The related chaperone, TorD, plays a similar role, but on a different substrate, TorA, a TMAO reductase. Although the crystal structure of Sm-TorD is a domain-swapped homodimer, dimerization is not implicated in its chaperone function.⁴⁴ The TorD monomer is fully capable of binding the signal peptide, performing Tat proofreading, and targeting the compatible enzyme to Tat translocation apparatus. A specific requirement for TorD oligomerization has not been reported for any of these steps.⁴⁴ It was reported that during Sm-TorD purification, the domain swapped dimeric Sm-TorD forms only a minor component, whereas the monomer is the major component.⁴³ The surface area buried between the N-terminal domain (H1-H8) and the C-terminal domain (H9-H12, a four-helix bundle) of monomeric St-DmsD structure is 2572 Ų and highly hydrophobic (~72% of hydrophobic atoms), indicating the hydrophobic interactions are the major force in stabilizing the monomer of St-DmsD. Likewise, the dimer interface in TorD (about 4500 Ų of surface area) is also predominantly hydrophobic with polar interactions playing a minor role in stabilizing the two globular units of the Sm-TorD dimer.⁴³ While there are a number of structures of domain-swapped proteins in the PDB and 3D domain swapping may represent a general mechanism for switching between two protein conformers,⁵⁹ it remains an open question whether the domain-swapped Sm-TorD dimer structure is the functional form of the protein.

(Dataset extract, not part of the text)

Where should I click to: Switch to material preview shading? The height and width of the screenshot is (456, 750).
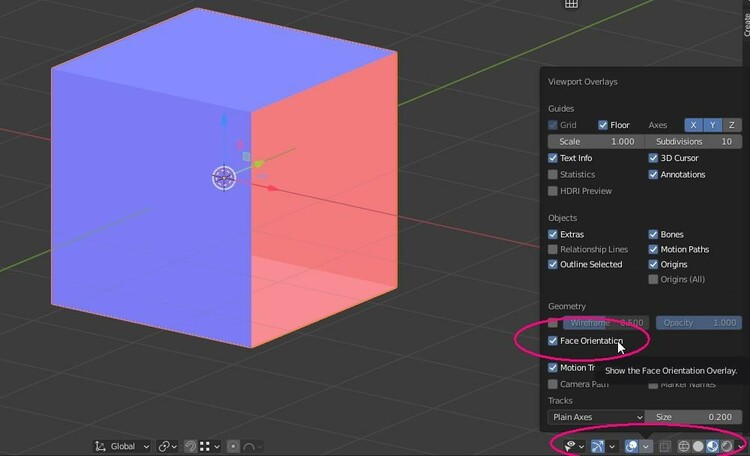click(x=712, y=446)
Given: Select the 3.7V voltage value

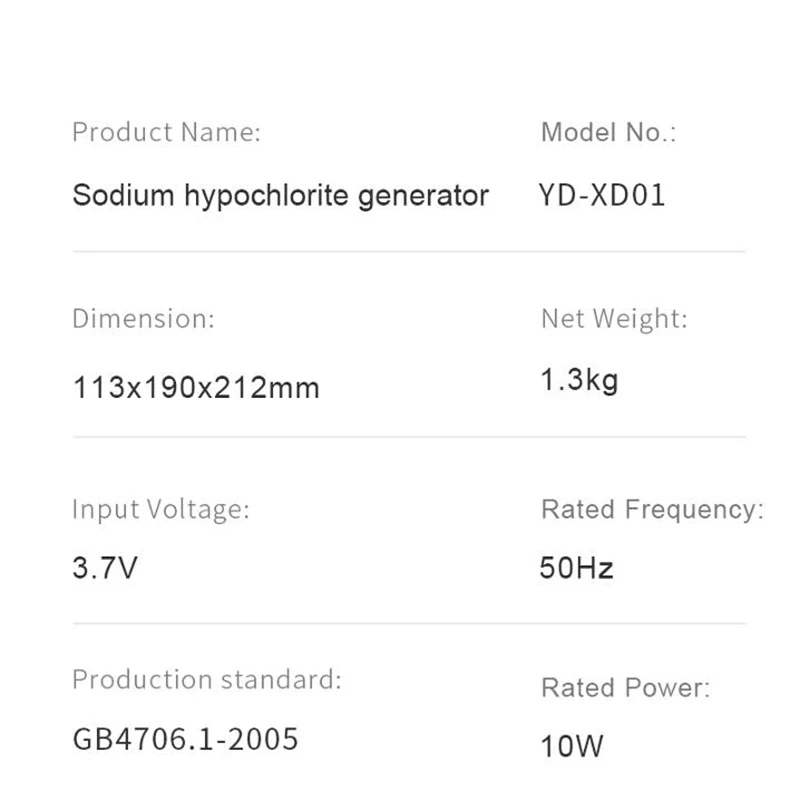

The crystal structure of St-DmsD reported here reveals a monomeric structure for the TorD chaperone family. Comparison of St-DmsD and Sm-TorD structures identifies some shared conserved features in spite of their different oligomeric forms. First, there is an extended terminal helix with several hydrophobic residues exposed to the solvent (Phe4 and Leu5 on the N-terminal of St-DmsD structure; Val205, Ile207, and Ile208 on the C-terminal of Sm-TorD). We hypothesize that this feature is important in targeting substrates toward the membrane-anchored Tat system. Secondly, all the conserved residues shared by nine members of TorD family including St-DmsD and Sm-TorD are positioned and orientated similarly in these two structures [Fig. 3(C)]. Furthermore, the Asp-His motif conserved in all members of TorD family is located in a prominent long loop region found in both structures. Some of these conserved residues may contribute directly to the substrate binding, for example, the experimentally established Asp-His motif. On the basis of the results of GTP-binding property of TorD demonstrated by Hatzixanthis et al.⁴⁴ 1, a potential GTP binding site was modeled on the similar structural surfaces of St-DmsD and Sm-TorD. This site is adjacent to the protruding terminal helices, suggesting a supportive role in switching TorD/DmsD molecules between the attachment-detachment states of the TatBC subunits.

CONCLUSIONS

By comparison with the domain-swapped structure of TorD, our results reveal some significant features shared by the monomeric structure of DmsD. Although both proteins belong to the same superfamily and have been experimentally determined as the “Tat proofreading” chaperones, DmsD and TorD act on distantly related twin-arginine leaders⁶⁰ and the twin-arginine leaders of DmsA and TorA are not completely interchangeable.⁶¹ What determines the specificities of these two chaperones remains an open question. Ilbert et al.⁴¹ have shown both in vitro and in vivo that in E. coli, TorA maturation specifically depends on E. coli TorD (Ec-TorD) and neither E. coli DmsD nor Sm-TorD could substitute for Ec-TorD. Further mutagenesis studies are needed to identify and characterize the key residues responsible for distinguishing different twin-arginine leaders. Structural characterization of a chaperone-signal peptide complex should reveal the detailed binding surface and may explain how the chaperone specifically binds to its target.